Since the text of The Paris Hours was finalized, I’ve been casting around for my next book. I’ve had three competing ideas pinging around my brain for ages, but was having trouble deciding which one to choose. (And that’s a big decision: I’m going to be spending several years with these characters, after all.) In the end I realized I’d just have to sit down and write them out: I can never tell if a story has legs until it appears on the page.

So far I’ve made two false starts, abandoning both efforts after a few chapters.

I often begin new projects while I’m away from home, free from distractions. The first unsuccessful effort was started by the side of a lake in Maine late last summer, the second in a hotel room in Seattle in early January. But I won’t be going anywhere for a while, and couldn’t wait any longer to try again. So yesterday afternoon I switched off the internet, silenced my phone, and began to write. Conditions might not have been perfect (I won’t lie, I miss that lake in Maine) but, well, you know what say they say about beggars and choosers.

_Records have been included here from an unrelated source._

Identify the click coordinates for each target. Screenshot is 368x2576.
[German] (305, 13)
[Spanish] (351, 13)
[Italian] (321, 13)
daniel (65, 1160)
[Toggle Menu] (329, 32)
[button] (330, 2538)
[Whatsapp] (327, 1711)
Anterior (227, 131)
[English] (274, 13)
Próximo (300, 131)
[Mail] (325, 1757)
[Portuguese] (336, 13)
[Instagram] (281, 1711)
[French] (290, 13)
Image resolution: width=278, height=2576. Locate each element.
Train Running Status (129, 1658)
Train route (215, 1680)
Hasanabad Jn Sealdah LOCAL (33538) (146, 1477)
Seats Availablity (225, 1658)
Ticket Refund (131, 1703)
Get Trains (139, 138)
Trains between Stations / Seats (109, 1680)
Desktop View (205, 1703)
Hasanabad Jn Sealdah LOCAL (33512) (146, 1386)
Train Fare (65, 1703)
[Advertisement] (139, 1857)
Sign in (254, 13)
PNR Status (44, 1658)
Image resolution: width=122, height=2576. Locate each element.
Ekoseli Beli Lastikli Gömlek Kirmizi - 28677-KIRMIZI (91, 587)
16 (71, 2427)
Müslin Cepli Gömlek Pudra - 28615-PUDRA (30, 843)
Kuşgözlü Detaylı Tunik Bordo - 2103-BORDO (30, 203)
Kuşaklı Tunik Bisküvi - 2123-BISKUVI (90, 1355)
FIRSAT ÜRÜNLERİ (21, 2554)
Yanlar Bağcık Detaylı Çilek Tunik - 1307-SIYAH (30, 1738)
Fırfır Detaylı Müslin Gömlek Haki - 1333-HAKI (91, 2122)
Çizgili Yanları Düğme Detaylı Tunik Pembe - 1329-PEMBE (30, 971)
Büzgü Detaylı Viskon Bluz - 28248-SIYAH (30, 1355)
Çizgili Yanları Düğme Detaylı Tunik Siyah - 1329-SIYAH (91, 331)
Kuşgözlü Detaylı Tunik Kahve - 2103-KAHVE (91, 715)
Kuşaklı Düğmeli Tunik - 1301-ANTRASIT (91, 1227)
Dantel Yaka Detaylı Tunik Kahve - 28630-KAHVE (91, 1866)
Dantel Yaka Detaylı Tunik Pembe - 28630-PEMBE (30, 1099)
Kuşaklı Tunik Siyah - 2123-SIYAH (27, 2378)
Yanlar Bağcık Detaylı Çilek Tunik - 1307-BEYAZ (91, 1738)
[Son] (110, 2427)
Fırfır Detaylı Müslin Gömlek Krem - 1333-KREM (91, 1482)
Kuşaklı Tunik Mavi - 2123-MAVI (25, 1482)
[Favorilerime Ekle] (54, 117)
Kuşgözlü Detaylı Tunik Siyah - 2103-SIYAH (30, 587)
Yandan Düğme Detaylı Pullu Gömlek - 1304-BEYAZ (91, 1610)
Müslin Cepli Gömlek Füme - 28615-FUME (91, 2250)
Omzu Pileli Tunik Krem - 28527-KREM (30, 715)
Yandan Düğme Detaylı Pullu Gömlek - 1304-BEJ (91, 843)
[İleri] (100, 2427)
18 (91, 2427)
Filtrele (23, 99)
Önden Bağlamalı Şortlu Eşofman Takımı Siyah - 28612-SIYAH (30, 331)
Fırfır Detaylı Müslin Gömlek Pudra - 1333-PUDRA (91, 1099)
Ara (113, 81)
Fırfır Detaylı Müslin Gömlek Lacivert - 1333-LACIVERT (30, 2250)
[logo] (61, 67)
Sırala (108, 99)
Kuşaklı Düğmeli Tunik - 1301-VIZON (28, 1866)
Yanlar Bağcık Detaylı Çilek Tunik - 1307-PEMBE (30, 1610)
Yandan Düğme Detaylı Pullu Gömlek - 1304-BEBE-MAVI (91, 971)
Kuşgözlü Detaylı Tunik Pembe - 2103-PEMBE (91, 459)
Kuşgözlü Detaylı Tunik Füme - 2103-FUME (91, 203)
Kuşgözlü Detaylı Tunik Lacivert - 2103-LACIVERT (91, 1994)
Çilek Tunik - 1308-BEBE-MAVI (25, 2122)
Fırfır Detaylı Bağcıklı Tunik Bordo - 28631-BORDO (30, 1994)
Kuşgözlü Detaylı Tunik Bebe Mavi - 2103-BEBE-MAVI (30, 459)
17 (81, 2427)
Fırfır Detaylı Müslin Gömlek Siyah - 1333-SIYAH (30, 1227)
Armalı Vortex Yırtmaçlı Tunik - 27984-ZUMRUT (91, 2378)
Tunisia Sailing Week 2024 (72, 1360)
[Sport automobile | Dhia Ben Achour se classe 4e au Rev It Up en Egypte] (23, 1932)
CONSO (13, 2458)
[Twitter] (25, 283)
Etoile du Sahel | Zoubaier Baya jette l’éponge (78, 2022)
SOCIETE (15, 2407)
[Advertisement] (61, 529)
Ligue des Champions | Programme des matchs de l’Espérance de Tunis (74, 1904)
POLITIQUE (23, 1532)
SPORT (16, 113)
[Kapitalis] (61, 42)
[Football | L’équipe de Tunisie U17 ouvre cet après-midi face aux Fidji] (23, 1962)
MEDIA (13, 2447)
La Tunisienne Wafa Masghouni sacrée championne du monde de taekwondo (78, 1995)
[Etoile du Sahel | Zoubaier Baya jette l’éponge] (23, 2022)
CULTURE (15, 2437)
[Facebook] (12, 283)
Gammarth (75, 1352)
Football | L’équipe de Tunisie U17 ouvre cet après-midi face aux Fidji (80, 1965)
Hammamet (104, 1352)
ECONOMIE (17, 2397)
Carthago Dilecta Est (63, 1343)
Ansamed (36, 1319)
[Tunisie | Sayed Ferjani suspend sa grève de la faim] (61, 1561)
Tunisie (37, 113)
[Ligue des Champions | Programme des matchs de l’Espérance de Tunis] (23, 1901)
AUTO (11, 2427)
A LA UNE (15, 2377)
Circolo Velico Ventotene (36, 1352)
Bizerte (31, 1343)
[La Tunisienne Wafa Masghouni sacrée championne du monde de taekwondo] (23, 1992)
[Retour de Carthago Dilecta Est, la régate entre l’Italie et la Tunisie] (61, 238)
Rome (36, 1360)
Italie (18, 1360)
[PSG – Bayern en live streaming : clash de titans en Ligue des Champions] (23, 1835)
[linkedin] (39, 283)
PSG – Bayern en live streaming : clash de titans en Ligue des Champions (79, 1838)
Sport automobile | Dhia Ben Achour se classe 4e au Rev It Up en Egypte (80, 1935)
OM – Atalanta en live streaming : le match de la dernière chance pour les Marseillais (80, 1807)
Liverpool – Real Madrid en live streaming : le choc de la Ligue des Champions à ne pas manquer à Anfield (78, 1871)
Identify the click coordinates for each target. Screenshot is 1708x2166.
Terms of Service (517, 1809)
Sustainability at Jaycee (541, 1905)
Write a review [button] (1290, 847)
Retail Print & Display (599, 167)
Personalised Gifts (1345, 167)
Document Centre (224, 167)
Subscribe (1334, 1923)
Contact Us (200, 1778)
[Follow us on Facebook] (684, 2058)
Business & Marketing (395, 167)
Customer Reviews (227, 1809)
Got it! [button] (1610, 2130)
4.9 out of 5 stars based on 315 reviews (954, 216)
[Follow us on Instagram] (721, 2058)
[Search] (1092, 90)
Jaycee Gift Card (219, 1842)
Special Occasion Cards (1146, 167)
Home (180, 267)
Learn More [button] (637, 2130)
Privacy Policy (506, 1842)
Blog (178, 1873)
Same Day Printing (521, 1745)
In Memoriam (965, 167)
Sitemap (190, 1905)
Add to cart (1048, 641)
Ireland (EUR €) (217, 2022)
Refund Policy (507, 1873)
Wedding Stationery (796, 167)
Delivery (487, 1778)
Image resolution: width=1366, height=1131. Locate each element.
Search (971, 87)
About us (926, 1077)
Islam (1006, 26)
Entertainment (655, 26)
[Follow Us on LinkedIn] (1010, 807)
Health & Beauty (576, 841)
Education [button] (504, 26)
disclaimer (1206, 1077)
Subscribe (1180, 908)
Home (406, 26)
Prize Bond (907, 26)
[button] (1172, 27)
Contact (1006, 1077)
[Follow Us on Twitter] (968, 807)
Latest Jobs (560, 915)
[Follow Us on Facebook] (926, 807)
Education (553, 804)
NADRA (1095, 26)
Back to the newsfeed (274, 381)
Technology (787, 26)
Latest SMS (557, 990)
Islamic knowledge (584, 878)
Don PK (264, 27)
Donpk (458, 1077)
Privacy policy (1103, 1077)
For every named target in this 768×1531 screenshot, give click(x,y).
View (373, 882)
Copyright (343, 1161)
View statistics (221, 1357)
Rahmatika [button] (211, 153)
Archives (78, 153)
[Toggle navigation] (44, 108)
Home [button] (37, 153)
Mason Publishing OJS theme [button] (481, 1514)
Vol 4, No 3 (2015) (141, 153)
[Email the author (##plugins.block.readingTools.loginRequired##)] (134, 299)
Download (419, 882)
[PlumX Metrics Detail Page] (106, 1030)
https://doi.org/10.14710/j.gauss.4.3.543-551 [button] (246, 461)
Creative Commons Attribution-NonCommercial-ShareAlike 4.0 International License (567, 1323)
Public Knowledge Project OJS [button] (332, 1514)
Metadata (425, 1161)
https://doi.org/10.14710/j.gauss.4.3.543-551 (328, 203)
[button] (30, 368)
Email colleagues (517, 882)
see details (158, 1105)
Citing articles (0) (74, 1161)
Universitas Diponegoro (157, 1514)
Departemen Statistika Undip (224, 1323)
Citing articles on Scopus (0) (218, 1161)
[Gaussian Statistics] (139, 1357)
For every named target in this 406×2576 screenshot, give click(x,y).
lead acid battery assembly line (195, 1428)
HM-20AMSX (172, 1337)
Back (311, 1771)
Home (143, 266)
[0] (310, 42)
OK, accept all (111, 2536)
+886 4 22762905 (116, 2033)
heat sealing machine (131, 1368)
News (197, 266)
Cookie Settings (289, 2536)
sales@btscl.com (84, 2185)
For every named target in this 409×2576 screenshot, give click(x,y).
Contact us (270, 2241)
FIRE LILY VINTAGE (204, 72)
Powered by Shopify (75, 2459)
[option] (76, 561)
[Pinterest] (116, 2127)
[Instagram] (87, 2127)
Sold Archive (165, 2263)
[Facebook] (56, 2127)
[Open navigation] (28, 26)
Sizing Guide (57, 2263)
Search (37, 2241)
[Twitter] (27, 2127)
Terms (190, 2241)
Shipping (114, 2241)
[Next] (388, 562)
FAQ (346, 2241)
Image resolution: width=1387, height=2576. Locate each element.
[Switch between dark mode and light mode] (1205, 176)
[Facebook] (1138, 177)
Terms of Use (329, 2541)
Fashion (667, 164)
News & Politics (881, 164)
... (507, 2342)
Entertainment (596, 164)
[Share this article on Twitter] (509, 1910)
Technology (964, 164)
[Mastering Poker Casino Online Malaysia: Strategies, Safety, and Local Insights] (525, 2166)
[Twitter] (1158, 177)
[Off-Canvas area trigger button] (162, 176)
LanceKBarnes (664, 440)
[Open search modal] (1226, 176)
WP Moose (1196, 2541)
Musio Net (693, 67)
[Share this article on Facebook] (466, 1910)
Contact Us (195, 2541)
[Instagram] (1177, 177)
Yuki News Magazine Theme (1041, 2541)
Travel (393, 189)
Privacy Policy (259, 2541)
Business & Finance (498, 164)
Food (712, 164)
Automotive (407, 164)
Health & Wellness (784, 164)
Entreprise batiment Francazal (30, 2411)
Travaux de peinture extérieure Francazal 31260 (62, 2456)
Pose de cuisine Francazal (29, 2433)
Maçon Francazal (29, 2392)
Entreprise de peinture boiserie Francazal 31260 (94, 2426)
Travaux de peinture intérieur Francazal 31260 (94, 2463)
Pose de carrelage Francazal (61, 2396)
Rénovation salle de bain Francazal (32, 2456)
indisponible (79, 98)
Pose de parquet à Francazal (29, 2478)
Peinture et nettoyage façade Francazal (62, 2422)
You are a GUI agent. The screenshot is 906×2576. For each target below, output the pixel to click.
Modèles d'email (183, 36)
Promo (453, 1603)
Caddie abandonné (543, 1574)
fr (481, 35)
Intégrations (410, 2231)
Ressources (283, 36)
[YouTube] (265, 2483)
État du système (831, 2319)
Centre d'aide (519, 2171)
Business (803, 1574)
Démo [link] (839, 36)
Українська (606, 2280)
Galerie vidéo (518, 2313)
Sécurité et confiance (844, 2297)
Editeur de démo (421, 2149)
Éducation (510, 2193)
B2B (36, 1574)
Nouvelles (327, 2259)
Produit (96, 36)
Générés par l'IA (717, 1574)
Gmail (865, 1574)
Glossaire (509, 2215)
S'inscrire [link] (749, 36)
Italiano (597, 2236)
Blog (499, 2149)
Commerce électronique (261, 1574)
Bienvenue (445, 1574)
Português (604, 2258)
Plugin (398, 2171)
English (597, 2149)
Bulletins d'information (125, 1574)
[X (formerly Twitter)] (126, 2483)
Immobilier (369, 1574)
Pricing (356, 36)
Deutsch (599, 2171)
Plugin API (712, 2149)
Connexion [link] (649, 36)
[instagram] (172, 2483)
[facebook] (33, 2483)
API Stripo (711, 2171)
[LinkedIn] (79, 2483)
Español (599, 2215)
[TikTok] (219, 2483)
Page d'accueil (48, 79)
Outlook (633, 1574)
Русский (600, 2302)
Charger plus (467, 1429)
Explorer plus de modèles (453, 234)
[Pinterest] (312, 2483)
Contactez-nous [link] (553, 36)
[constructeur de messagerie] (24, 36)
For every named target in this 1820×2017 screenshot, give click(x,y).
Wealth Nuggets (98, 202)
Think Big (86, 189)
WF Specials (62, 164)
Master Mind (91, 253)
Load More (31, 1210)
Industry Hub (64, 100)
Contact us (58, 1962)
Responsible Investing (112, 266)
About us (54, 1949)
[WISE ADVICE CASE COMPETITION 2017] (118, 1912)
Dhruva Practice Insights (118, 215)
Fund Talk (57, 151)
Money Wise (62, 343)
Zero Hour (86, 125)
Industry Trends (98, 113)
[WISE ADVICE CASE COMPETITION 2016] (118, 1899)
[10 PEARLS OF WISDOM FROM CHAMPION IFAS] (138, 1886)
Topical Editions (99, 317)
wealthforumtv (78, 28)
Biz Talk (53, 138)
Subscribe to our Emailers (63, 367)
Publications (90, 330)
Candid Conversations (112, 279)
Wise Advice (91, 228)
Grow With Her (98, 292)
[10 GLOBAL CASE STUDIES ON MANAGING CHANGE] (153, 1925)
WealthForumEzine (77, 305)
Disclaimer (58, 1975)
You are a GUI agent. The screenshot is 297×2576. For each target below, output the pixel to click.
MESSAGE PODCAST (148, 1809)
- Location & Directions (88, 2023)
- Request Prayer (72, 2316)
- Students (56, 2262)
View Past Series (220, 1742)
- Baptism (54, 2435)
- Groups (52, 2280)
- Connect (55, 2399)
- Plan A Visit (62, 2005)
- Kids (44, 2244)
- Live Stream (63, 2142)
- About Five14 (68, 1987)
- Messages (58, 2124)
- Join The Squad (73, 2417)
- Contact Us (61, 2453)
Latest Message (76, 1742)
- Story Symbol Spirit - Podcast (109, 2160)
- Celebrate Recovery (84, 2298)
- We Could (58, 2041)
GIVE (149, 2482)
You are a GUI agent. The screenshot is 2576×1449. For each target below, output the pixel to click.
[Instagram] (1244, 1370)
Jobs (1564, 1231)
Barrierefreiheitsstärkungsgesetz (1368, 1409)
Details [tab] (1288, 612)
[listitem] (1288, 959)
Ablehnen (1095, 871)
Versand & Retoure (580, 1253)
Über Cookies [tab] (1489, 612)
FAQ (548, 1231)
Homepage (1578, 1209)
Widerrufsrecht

In the end I eked out about 600 words. Some of them were OK, although most are probably destined for the delete key at some point. But I’m writing a novel again! Getting to tell a new story every day, even just for an hour or two, grounds me in a way that nothing else can. There’s so much going on right now – the bookshop, the book festival, pre-publication malarky for The Paris Hours – that during the day I barely have time to draw breath. But telling a story forces me to be still, and quiet, and it takes me away from all of the other anxieties of my complicated my life. And no matter what frustrations I may encounter during the rest of the day, nobody can take those new words away from me.

This will, astonishingly, be my eighth novel. I don’t know where this one will take me, but that’s OK. The destination will become apparent over time. Right now, it’s the journey that’s the thing.

Comments 1

  1. As the author Glennon Doyle said, “Reading is my inhale and writing is my exhale.” Glad you’re taking full breaths again.